WRITTEN PROBLEM: Repeat the lines of the entries below verbatim, everything from the line containing "Click the Twitter icon in the navbar" down to the line containing "Looking at the screenshot, I should point(600,189).", both included. Leave the pictures out of your answer.

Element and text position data
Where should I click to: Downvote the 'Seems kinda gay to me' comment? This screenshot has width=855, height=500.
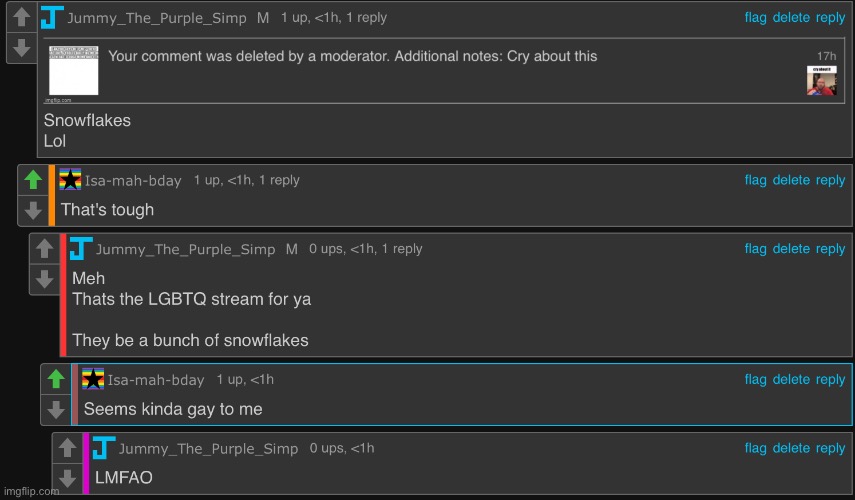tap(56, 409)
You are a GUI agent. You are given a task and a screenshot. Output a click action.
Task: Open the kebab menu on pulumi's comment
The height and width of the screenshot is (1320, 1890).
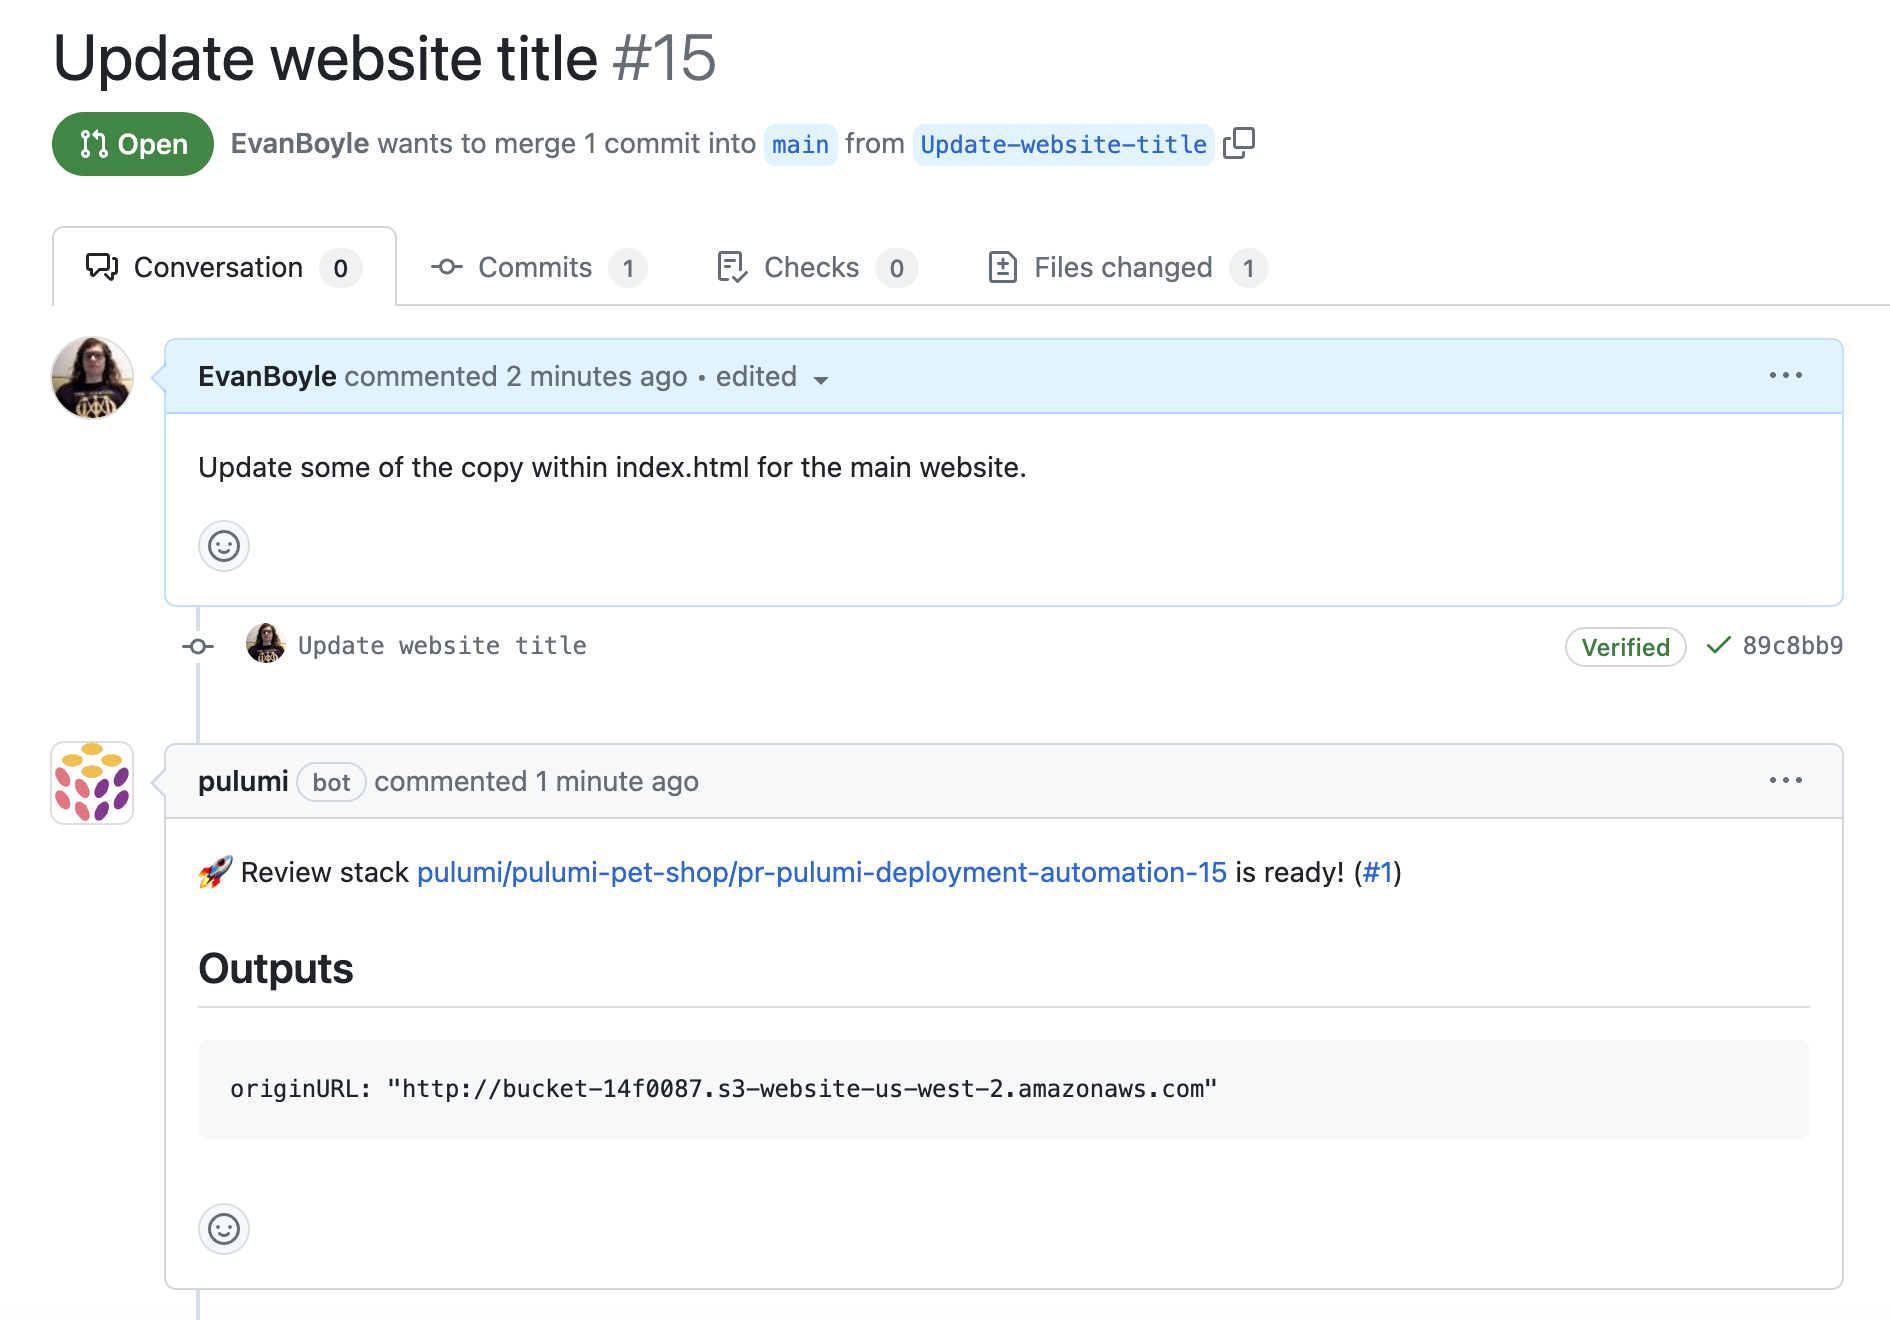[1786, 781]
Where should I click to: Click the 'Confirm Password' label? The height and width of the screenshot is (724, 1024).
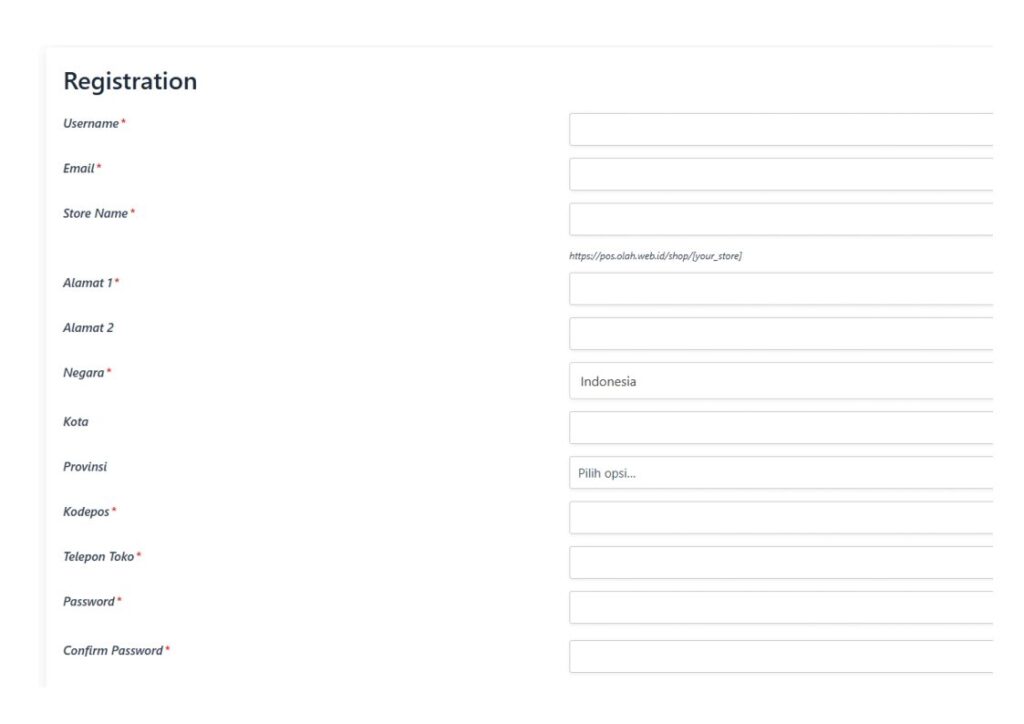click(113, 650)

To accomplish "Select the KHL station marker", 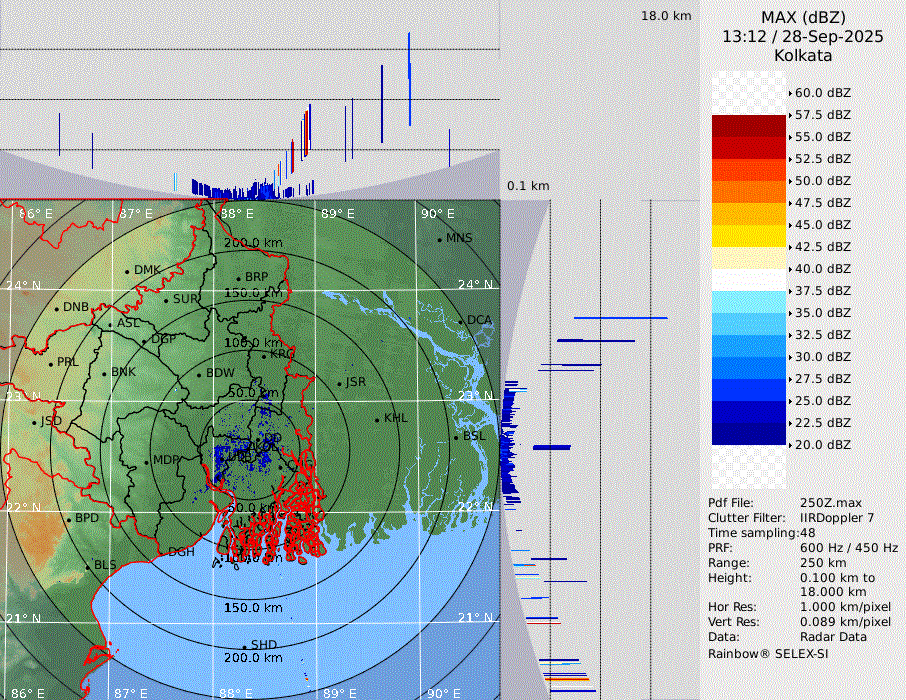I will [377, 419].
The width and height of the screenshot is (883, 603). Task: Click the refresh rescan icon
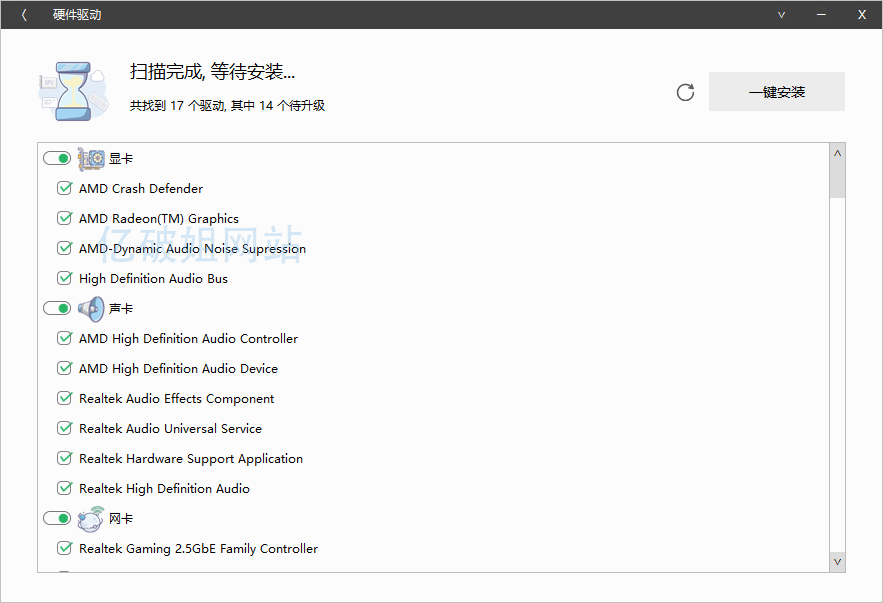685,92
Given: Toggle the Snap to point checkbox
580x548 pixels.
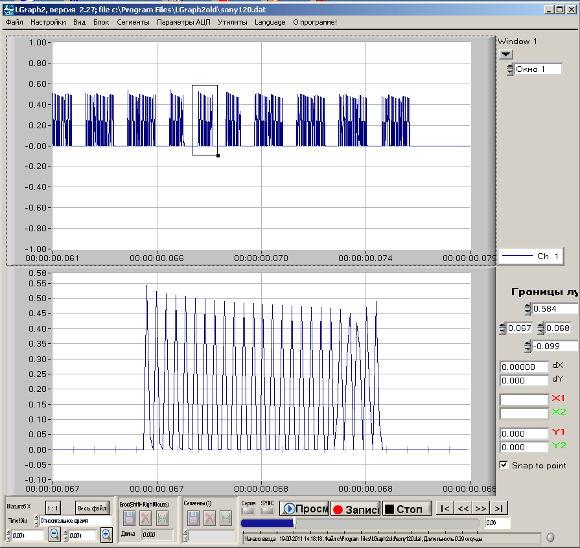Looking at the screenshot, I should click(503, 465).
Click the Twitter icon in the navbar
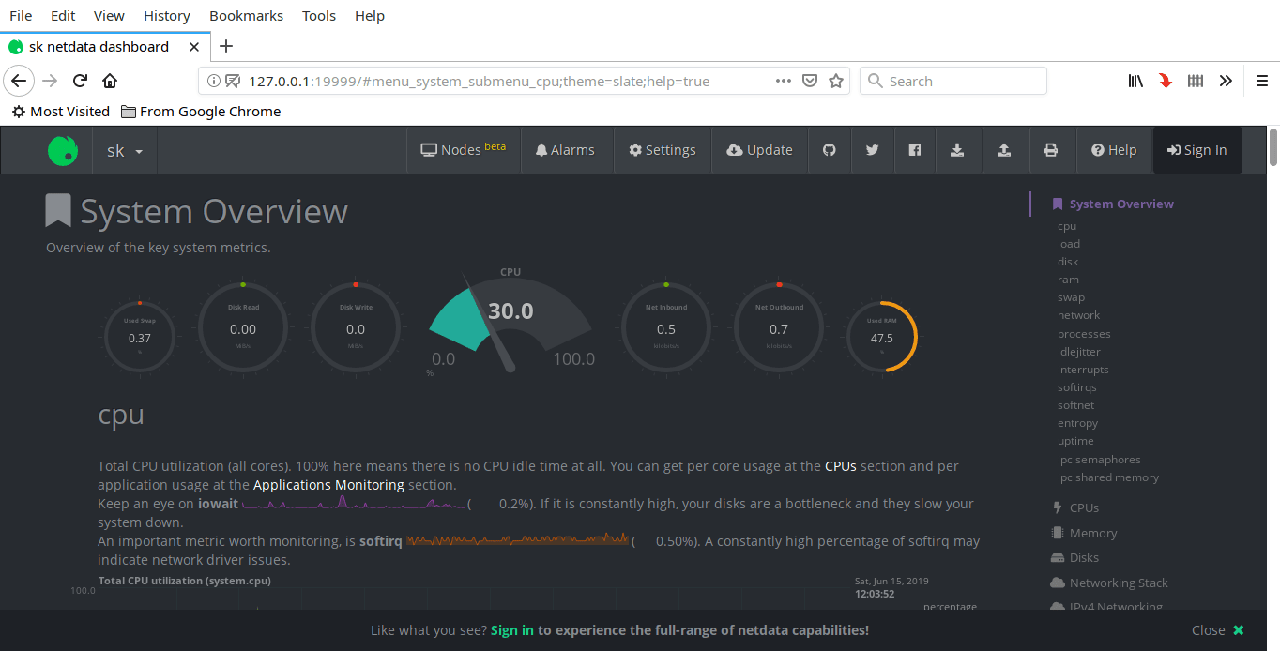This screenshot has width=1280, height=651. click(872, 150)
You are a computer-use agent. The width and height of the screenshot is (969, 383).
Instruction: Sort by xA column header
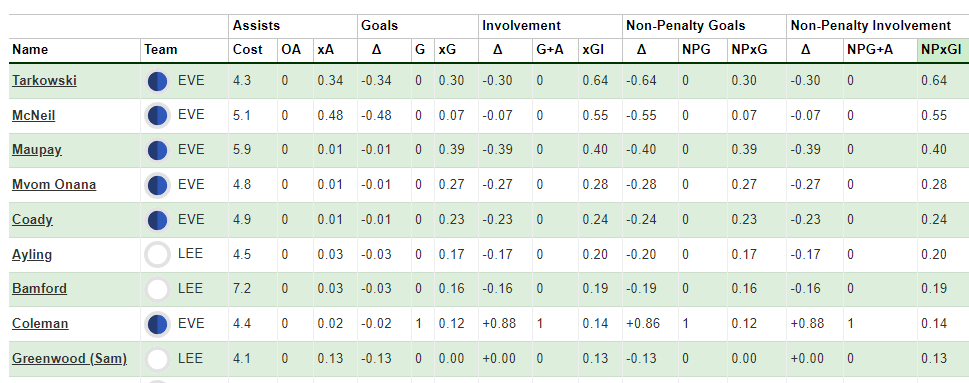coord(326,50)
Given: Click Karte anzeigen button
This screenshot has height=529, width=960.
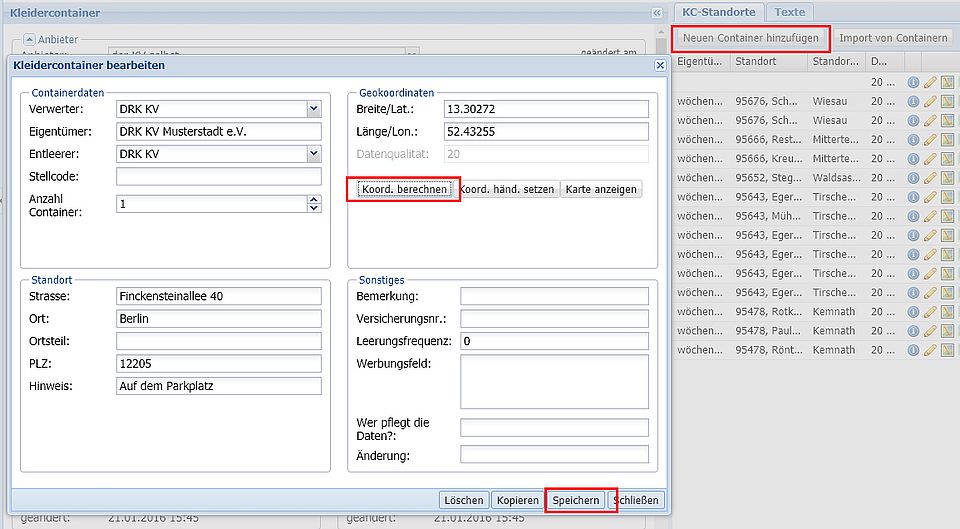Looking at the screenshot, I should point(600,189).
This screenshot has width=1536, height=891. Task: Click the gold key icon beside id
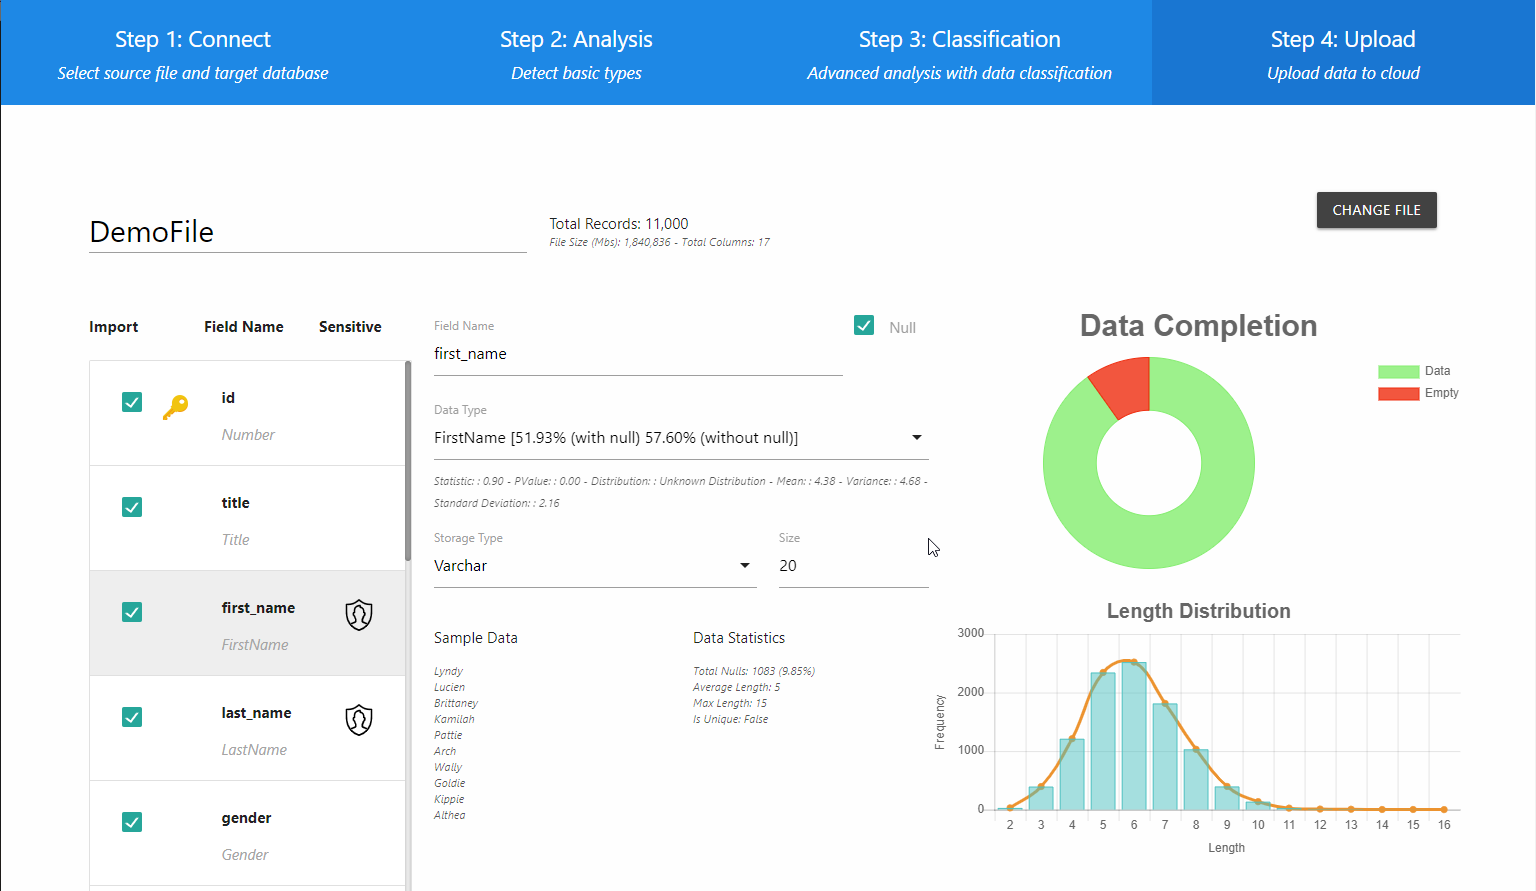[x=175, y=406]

TASK OUTPUT:
Click the Twitter icon in the navbar
This screenshot has width=1280, height=651. click(872, 150)
You are a computer-use agent. The width and height of the screenshot is (969, 383).
Instruction: Sort by xA column header
coord(326,50)
Given: Click Karte anzeigen button
This screenshot has height=529, width=960.
Looking at the screenshot, I should point(600,189).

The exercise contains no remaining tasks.